======== MATERIAL SHOWN ========

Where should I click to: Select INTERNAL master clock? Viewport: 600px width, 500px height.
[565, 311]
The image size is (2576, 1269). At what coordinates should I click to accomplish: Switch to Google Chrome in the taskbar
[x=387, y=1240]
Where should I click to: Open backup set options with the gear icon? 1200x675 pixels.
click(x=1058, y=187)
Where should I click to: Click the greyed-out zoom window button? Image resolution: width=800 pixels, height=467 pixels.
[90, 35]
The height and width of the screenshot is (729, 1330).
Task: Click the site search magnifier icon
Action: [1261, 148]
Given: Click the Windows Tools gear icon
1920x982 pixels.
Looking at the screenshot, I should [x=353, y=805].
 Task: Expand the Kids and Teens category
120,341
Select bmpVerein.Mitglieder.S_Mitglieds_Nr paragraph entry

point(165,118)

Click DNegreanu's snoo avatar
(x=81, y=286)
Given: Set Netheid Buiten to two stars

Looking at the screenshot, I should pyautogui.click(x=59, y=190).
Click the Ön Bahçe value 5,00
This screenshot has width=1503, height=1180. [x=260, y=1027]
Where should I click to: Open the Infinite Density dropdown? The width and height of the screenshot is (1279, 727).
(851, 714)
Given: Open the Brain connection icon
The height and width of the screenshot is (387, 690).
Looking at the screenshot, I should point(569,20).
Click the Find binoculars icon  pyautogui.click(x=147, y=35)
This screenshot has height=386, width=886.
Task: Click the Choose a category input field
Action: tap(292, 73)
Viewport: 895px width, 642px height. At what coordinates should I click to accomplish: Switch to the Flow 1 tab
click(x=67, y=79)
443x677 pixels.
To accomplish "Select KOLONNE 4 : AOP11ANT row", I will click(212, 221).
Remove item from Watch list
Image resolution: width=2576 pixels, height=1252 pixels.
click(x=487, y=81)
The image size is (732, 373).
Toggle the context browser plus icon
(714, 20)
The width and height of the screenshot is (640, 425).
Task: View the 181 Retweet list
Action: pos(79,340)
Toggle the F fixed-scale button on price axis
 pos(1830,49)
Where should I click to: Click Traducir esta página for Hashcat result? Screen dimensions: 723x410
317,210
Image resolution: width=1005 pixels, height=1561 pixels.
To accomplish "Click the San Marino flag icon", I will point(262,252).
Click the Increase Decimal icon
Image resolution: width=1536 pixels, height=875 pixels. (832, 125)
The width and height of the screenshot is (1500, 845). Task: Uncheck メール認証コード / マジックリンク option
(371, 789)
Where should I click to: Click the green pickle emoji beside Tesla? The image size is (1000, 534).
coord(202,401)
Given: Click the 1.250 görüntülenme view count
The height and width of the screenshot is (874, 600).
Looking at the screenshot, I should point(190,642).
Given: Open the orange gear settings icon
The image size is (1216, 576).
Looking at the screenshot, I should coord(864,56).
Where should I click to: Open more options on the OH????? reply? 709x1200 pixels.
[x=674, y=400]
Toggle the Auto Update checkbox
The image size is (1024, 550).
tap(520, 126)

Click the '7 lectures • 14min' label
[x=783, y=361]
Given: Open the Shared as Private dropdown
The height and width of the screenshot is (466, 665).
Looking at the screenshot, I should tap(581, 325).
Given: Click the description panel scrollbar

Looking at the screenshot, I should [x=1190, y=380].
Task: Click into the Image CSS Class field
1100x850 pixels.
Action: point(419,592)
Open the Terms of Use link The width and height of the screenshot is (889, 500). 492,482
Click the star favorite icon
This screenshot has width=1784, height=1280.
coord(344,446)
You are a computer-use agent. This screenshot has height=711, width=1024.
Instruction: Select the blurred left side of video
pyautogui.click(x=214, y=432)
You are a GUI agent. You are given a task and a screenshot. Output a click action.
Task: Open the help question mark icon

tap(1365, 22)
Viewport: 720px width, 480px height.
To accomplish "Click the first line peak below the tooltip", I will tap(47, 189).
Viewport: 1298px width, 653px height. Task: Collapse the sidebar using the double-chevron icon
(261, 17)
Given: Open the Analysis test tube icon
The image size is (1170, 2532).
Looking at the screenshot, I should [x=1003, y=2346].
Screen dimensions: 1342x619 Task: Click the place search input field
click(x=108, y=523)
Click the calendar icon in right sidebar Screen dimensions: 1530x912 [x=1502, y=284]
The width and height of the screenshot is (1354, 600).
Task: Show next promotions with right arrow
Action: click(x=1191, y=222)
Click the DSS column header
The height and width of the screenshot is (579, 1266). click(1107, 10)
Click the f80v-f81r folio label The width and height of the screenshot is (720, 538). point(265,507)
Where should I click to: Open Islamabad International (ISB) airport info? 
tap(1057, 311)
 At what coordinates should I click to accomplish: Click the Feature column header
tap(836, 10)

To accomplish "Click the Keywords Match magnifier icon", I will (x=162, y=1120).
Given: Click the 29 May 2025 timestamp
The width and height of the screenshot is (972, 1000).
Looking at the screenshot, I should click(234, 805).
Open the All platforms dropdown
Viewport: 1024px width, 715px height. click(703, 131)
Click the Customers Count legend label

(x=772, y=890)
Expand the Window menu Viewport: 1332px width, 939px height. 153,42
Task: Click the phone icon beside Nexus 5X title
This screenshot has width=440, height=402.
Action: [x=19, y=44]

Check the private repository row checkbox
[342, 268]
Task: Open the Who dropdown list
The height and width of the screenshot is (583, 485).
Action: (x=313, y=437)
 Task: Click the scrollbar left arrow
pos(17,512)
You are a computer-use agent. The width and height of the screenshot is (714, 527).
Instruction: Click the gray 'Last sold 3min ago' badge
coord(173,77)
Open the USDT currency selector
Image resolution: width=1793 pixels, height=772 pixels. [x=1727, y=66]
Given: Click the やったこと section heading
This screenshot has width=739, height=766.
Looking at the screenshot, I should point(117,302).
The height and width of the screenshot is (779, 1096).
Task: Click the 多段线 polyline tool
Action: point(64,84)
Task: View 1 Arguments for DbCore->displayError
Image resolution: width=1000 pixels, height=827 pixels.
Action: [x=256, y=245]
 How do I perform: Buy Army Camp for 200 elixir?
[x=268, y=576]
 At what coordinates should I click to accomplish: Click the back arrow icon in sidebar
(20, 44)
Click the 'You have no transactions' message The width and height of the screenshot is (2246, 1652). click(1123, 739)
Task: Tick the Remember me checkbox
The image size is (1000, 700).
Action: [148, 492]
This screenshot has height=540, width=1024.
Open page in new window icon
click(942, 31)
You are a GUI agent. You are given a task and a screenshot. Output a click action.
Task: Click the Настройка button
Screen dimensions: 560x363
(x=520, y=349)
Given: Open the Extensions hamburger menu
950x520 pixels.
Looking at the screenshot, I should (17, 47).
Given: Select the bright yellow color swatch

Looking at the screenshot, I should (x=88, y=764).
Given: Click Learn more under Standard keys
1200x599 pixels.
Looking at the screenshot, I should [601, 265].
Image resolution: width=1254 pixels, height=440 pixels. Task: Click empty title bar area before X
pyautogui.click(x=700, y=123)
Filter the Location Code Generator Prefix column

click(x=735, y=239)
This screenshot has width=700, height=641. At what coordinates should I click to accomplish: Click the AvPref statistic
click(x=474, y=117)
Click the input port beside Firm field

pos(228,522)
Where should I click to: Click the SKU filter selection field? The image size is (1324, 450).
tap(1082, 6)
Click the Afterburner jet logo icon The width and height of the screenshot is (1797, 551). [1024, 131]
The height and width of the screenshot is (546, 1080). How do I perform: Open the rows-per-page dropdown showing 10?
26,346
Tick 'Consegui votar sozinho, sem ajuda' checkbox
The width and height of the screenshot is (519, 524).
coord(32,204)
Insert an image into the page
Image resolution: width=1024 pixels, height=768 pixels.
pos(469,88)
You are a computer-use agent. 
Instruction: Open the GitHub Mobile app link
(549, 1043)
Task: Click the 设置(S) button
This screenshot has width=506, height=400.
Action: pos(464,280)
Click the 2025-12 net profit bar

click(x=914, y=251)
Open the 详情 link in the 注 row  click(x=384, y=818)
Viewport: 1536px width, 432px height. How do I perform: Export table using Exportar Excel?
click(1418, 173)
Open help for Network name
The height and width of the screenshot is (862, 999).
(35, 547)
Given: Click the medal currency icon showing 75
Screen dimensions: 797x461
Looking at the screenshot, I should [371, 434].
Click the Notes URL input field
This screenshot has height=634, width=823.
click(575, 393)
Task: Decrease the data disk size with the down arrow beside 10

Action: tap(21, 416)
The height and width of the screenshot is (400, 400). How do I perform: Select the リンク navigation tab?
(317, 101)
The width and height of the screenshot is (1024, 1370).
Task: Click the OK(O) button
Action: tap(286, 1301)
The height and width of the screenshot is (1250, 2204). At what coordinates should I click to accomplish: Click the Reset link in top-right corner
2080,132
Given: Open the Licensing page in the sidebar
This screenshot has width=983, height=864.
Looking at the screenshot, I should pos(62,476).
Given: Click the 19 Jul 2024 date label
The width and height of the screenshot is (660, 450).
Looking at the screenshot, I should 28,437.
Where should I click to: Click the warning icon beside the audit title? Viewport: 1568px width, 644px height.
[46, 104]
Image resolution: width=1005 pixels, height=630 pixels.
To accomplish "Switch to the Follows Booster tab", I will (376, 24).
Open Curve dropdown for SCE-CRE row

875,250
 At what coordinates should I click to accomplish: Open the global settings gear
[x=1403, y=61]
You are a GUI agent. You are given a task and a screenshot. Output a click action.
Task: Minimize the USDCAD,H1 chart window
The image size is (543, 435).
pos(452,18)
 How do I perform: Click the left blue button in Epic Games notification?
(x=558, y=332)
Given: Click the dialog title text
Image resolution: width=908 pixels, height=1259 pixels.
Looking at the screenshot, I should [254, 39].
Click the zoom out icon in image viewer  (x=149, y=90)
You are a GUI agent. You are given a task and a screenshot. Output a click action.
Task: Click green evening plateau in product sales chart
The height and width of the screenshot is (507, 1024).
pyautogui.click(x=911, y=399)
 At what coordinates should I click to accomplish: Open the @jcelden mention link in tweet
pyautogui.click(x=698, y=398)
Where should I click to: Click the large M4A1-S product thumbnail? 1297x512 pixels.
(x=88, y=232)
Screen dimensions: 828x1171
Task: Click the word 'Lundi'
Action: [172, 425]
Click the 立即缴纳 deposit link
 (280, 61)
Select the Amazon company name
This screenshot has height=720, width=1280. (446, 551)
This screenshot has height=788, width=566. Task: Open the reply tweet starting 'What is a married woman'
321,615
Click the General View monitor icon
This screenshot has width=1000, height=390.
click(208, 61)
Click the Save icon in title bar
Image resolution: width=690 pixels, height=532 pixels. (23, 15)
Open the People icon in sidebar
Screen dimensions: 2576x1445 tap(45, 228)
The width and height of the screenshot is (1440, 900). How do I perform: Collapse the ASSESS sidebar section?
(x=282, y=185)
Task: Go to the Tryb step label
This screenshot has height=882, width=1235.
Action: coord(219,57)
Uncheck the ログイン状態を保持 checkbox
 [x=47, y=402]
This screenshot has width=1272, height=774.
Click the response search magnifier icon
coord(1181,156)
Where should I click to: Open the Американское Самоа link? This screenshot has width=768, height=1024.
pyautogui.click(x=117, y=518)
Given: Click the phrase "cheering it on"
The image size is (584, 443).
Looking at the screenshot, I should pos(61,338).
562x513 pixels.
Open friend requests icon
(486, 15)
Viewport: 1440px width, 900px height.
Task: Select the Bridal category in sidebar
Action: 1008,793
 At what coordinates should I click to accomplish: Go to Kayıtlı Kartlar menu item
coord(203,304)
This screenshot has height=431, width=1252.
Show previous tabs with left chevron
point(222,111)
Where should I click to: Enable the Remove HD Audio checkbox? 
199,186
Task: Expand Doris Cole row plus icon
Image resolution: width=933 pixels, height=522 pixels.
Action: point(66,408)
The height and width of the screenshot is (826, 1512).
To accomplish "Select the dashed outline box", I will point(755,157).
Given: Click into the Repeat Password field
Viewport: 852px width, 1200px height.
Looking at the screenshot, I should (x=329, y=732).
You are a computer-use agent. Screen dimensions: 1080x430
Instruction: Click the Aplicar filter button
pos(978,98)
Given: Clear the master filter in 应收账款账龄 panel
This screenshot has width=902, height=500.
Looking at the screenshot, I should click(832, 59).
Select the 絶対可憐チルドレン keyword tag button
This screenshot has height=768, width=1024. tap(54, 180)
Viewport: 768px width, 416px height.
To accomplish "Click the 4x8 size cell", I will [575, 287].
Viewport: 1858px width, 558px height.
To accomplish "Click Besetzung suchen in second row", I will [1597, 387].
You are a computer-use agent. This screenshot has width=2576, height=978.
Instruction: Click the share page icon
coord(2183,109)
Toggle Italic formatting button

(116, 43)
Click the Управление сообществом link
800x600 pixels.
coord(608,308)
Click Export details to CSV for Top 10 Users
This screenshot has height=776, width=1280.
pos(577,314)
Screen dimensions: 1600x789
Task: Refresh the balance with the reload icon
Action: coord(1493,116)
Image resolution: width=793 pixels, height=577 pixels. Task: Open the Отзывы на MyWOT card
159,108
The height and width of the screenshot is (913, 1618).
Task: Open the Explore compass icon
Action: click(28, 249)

========

> REQUIRED ACTION
Exactly as written, please transcribe the lines from the start of the records above to the line that holds "The image size is (732, 373).", both ends included.

> RESPONSE AREA
Where should I click to: Select INTERNAL master clock? Viewport: 600px width, 500px height.
[565, 311]
The image size is (2576, 1269). At what coordinates should I click to accomplish: Switch to Google Chrome in the taskbar
[x=387, y=1240]
Where should I click to: Open backup set options with the gear icon? 1200x675 pixels.
click(x=1058, y=187)
Where should I click to: Click the greyed-out zoom window button? Image resolution: width=800 pixels, height=467 pixels.
[90, 35]
The height and width of the screenshot is (729, 1330).
Task: Click the site search magnifier icon
Action: [1261, 148]
Given: Click the Windows Tools gear icon
1920x982 pixels.
Looking at the screenshot, I should [x=353, y=805].
 Task: Expand the Kids and Teens category
120,341
Select bmpVerein.Mitglieder.S_Mitglieds_Nr paragraph entry

point(165,118)

Click DNegreanu's snoo avatar
(x=81, y=286)
Given: Set Netheid Buiten to two stars

Looking at the screenshot, I should pyautogui.click(x=59, y=190).
Click the Ön Bahçe value 5,00
This screenshot has width=1503, height=1180. [x=260, y=1027]
Where should I click to: Open the Infinite Density dropdown? The width and height of the screenshot is (1279, 727).
(851, 714)
Given: Open the Brain connection icon
The height and width of the screenshot is (387, 690).
Looking at the screenshot, I should point(569,20).
Click the Find binoculars icon  pyautogui.click(x=147, y=35)
This screenshot has height=386, width=886.
Task: Click the Choose a category input field
Action: tap(292, 73)
Viewport: 895px width, 642px height. At what coordinates should I click to accomplish: Switch to the Flow 1 tab
click(x=67, y=79)
443x677 pixels.
To accomplish "Select KOLONNE 4 : AOP11ANT row", I will click(212, 221).
Remove item from Watch list
Image resolution: width=2576 pixels, height=1252 pixels.
click(x=487, y=81)
The image size is (732, 373).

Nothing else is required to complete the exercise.